In the final scenes of the Ridley Scott film “A Kingdom of Heaven
”, Orlando Bloom’s character, Balin, asks the legendary Muslim warrior, An-Nasir Salah ad-Din Yusuf ibn Ayyub, better known as Saladin, a question of Jerusalem’s worth. Balin asked the seemingly innocuous question: “What is Jerusalem’s worth?”.

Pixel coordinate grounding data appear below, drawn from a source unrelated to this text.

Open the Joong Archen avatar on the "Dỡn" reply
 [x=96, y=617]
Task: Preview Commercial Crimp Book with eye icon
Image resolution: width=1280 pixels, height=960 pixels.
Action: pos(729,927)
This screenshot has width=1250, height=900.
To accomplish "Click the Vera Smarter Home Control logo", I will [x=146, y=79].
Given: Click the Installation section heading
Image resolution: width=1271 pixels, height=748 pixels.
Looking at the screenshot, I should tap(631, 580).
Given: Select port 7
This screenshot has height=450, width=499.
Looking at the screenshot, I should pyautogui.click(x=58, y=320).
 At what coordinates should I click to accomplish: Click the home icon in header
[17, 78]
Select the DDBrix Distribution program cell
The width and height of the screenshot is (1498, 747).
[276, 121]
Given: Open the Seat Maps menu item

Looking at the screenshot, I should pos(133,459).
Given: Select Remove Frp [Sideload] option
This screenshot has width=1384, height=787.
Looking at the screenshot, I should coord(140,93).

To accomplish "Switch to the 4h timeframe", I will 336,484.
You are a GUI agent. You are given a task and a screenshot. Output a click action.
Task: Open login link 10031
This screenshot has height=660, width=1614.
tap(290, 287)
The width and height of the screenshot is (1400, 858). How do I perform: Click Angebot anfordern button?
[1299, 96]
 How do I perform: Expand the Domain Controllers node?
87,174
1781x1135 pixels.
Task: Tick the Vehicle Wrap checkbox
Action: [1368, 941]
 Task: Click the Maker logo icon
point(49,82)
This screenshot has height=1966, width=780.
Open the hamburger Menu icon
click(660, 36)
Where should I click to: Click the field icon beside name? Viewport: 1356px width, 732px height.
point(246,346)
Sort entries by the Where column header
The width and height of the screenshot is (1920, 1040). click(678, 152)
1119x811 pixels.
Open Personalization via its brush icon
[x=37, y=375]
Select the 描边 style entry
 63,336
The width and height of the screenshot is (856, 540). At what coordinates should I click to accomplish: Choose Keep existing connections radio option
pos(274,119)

The answer to this question at first seems preposterous. Jerusalem’s worth is well known. After all, it is the “Holy City”. A City holy to all three Abrahamic Faiths, and at whose defence good Christian and Muslim men have died defending. Moreover, the question is incredulous, since the screenwriter, William Monahan, situates the question after guiding the viewer through hour long scenes of devastation, pillaging and gruesome deaths, all for Jerusalem. Surely, Jerusalem’s worth would be known by now, having shed so much blood of so many sons, for thousands of years! Even today in 2017, the very topic of Jerusalem
revealed the bitterness and division among the hosts of nations at the UN! But why? What is it about this City that "drives men mad"?
Saladin’s response to the question of Jerusalem’s worth was that Jerusalem was worth nothing and everything. Yet, up until that scene,to the audience, Jerusalem's worth was clear. It was worth everything! So how could the Holy City be everything and nothing at the same time? Perhaps Ridley Scott and William Monahan were trying to convey a deeper meaning, going beyond the obvious. Its answer is worth unpacking, and I believe it is best unpacked through the eyes of a pilgrim on pilgrimage.
Last month, I had the honour of traveling on pilgrimage to the Holy Land (Israel, Palestine and Jordan)with Salt + Light TV
. Being on pilgrimage, is an entirely different experience than being a tourist. To the Christian, being on pilgrimage means to walk the same path, to see the same sights, and to encounter the same crowds that Our Lord would have as He triumphantly entered Jerusalem, with the knowledge He was bound for confrontation with the authorities.
We started our pilgrimage at Mt. Nebo in Jordan where we witnessed the vastness of the Land promised to the Tribe of Israel. To understand the prophecies found in the Book of Isaiah, and to situate my understanding of these prophecies was invaluable, especially during this Advent season. By going to Mt. Nebo and then to Jerusalem, we were able to reconcile the prophecies with the ministry of Jesus, His work and the significance of His crucifixion.
Physically entering Jerusalem through The Lions Gate and walking on the worn out cobblestone path on the Via Dolorosa, as our Lord did was spiritually nourishing and emotionally overwhelming. To see where Our Lord tripped and stumbled as He carried His Cross, and to genuflect my knee on the same stone where my Lord’s knee struck, brought me to tears. Being there allowed my imagination to contemplate the weight of the Cross, and to vision the courage and selflessness of His final moments in the midst of the hussle and bussle of Old Jerusalem.
My experience as a pilgrim, as I am sure it is the case with all pilgrims who embark and enter this Holy Land, left me as a changed man. It is true that pilgrims embark on pilgrimage with a greater spiritual purpose in mind, but more importantly they leave transformed/renewed. For me, being a pilgrim meant allowing the sights and smells of this Holy Land to lead me on a deeper understanding of Jerusalem’s splendour, and a greater understanding of the complexity of my own heart. As such, Saladin's response was on point. Jerusalem’s splendour and value is found in its ability to connect humanity to the non-material yearnings of the human heart which is to know and rest in the Lord. Jerusalem is worth nothing if we leave unchanged, but it worth everything if we leave having encountered the Lord.